Palfreyman has been taking birth control pills since she was 15-years-old because they’ve helped subside her painful periods each month.
It wasn’t until she switched contraceptive pills about a year ago, however, that Palfreyman began suffering debilitating migraines.
The headaches eventually got so bad that Palfreyman would often vomit and have to lie in her bedroom with the lights off until the pain passed.
Although she tried consulting with her doctor numerous times, nobody ever linked Palfreyman’s migraines to her birth control.
Then, in June 2015, she suffered a deadly stroke that left her partially paralyzed.
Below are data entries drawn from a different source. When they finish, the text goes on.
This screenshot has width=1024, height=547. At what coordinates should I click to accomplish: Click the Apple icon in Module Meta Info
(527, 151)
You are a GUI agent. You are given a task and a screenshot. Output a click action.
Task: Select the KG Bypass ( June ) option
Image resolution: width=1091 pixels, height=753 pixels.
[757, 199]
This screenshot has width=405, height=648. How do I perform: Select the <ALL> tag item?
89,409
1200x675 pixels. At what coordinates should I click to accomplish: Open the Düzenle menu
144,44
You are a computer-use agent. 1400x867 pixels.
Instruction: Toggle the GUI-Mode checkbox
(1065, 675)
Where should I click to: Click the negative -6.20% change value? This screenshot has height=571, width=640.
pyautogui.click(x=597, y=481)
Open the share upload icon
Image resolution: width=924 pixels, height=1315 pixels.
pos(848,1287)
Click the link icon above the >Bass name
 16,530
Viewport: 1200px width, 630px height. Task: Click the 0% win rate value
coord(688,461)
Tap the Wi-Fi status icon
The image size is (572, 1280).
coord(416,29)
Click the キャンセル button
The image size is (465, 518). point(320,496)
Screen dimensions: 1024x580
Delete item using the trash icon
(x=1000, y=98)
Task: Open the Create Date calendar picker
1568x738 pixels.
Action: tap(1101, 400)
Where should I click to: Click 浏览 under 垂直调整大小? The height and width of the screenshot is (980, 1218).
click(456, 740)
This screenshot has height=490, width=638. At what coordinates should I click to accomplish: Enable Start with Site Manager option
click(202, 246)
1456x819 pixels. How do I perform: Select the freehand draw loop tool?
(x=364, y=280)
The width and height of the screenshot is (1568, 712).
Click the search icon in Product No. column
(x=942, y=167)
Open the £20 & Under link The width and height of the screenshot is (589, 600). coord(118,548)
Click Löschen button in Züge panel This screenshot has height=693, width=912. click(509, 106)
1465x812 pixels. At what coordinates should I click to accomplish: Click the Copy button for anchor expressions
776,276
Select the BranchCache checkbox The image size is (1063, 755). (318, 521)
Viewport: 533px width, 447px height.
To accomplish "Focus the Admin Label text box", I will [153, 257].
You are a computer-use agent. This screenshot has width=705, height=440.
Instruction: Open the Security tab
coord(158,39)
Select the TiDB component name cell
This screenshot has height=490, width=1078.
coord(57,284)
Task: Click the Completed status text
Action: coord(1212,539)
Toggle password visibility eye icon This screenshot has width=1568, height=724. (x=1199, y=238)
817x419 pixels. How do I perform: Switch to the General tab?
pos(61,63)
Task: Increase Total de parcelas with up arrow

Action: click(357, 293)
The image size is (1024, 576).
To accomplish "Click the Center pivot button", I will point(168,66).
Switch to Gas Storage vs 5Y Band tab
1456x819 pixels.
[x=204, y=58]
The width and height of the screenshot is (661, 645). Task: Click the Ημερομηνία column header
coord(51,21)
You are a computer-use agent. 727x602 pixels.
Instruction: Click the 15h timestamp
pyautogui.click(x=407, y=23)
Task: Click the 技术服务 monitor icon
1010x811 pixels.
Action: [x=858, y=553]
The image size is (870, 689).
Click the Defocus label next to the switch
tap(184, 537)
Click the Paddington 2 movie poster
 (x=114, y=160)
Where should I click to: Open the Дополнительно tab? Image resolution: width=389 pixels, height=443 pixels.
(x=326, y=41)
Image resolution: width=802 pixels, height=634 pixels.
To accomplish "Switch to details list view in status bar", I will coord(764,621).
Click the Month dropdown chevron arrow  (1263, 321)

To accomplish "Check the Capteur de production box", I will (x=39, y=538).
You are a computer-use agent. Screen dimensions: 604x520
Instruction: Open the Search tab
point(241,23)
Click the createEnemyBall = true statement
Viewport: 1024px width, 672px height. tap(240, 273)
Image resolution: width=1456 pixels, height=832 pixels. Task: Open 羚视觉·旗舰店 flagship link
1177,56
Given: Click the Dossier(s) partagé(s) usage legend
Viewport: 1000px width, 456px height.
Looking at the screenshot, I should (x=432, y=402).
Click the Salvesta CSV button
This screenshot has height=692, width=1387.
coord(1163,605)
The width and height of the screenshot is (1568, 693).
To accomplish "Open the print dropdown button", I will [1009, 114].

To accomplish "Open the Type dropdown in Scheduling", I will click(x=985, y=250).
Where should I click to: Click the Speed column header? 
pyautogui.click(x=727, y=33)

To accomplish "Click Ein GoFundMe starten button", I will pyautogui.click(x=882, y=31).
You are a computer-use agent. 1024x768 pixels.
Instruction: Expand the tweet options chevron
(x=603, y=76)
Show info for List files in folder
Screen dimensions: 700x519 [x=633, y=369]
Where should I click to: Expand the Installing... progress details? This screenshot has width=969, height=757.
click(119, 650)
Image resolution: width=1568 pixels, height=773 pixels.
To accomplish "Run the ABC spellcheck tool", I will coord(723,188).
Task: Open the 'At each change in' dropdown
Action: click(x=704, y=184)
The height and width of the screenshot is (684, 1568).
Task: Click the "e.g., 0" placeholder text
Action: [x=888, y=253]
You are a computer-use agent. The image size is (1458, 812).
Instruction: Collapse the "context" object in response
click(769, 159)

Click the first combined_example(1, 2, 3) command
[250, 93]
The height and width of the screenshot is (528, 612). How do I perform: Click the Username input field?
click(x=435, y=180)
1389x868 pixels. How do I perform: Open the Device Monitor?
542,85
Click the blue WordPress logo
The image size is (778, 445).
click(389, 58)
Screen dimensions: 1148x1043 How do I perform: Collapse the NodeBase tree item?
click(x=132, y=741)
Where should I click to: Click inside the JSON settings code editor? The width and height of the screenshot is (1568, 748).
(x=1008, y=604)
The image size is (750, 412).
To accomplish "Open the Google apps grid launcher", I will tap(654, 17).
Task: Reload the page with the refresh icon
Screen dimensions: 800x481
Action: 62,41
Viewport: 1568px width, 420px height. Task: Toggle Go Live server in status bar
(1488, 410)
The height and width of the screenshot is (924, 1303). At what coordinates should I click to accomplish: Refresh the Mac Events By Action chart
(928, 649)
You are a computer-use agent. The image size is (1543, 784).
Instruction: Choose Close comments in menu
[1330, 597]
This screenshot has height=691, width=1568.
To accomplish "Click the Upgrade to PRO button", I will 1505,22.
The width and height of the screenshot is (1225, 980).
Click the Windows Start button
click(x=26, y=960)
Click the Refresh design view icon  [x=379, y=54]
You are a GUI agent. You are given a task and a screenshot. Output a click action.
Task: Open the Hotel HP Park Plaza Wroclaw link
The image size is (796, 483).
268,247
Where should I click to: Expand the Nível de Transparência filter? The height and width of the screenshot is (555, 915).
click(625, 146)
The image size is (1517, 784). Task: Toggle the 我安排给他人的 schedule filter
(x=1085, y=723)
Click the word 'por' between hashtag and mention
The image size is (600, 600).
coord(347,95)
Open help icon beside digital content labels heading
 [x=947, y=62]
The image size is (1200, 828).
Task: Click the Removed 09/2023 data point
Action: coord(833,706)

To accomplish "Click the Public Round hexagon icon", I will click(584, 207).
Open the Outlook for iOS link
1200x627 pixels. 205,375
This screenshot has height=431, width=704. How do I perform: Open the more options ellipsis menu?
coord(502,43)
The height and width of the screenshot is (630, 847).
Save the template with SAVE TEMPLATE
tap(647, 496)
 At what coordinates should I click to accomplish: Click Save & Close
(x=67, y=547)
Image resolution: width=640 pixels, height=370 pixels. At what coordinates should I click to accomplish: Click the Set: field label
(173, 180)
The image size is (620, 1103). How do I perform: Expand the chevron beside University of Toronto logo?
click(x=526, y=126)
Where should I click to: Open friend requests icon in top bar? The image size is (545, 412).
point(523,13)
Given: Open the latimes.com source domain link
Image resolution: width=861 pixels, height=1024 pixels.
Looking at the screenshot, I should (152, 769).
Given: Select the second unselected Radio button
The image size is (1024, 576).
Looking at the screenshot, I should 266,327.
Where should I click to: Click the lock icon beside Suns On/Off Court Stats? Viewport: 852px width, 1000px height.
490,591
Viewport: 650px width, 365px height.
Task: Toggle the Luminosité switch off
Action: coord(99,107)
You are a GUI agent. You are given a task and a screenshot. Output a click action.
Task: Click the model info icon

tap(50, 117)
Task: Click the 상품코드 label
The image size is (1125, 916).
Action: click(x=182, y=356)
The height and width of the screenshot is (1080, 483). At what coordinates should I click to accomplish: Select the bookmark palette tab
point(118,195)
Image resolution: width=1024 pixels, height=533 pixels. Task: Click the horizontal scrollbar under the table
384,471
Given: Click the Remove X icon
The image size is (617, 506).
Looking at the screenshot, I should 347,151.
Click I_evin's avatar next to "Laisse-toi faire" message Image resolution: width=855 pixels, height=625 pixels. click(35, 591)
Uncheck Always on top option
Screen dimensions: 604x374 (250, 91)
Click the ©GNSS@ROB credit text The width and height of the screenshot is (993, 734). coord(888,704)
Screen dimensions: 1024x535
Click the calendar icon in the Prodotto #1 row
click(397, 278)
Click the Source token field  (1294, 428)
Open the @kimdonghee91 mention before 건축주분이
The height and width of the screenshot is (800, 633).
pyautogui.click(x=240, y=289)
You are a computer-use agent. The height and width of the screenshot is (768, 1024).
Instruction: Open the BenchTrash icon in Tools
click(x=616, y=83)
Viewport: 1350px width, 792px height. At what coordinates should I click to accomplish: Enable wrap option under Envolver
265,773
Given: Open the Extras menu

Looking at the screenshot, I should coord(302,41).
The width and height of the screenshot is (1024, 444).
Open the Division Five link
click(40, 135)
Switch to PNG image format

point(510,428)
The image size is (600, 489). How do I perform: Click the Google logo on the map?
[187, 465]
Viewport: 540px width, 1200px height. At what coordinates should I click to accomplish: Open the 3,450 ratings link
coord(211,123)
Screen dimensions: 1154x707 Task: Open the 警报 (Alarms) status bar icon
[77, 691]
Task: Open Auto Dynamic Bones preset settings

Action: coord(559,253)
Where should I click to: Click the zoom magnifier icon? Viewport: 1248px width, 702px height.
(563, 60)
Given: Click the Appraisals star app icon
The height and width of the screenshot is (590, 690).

“I woke up with a migraine and went downstairs to get some painkillers. I felt a shooting pain behind my eye and my vision began to go blurry. I thought, ‘Oh no, this is going to be a bad one,’” Palfreyman recalled. “I began to feel cold all down my left-hand side. It was like someone had tipped cold water on me, then I collapsed.”
Once she was rushed to the hospital and examined, Palfreyman finally discovered the truth: She had a stroke.
The blood clot on her brain had to be surgically removed, but doctors couldn’t figure out what could cause something so severe in such a young woman.
After a series of blood tests and scans, it became clear that Palfreyman’s stroke had probably been caused by smoking on the pill.
“Nobody had ever explained it to me during any of the yearly reviews I attended while on the pill, and doctors never suggested taking me off it when I began experiencing migraines,” she said. “You don't tend to question doctors, so I didn't think I had anything to worry about.”
Although she’s already quit smoking, Palfreyman is still relearning how to walk and control the left side of her body.
Now that she’s finally on the road to recovery, Palfreyman hopes her story can raise awareness about the dangers of smoking on the pill.
“If my story can save just one person from going through what I have, I'll be happy,” she said.